**Dataset excerpts:**
————

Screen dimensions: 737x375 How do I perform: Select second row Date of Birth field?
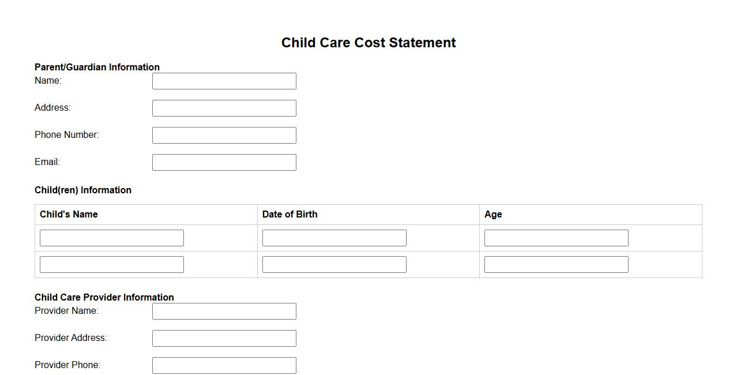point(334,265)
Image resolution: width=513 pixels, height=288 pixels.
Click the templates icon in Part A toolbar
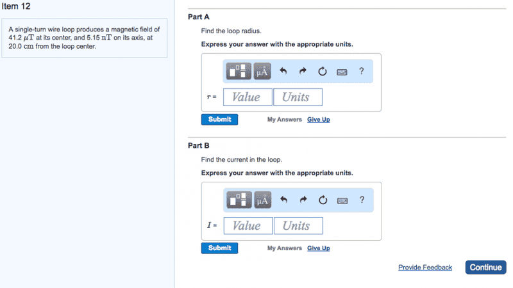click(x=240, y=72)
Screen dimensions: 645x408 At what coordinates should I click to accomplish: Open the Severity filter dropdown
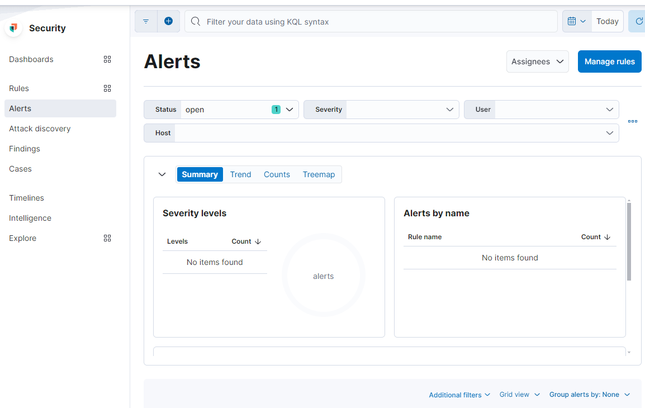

————

Rewrite the lines above as a numbered list, skipping any blank lines and leaving out the pictures.

1. Screen dimensions: 737x375 How do I perform: Select second row Date of Birth field?
2. point(334,265)
3. Image resolution: width=513 pixels, height=288 pixels.
4. Click the templates icon in Part A toolbar
5. click(x=240, y=72)
6. Screen dimensions: 645x408 At what coordinates should I click to accomplish: Open the Severity filter dropdown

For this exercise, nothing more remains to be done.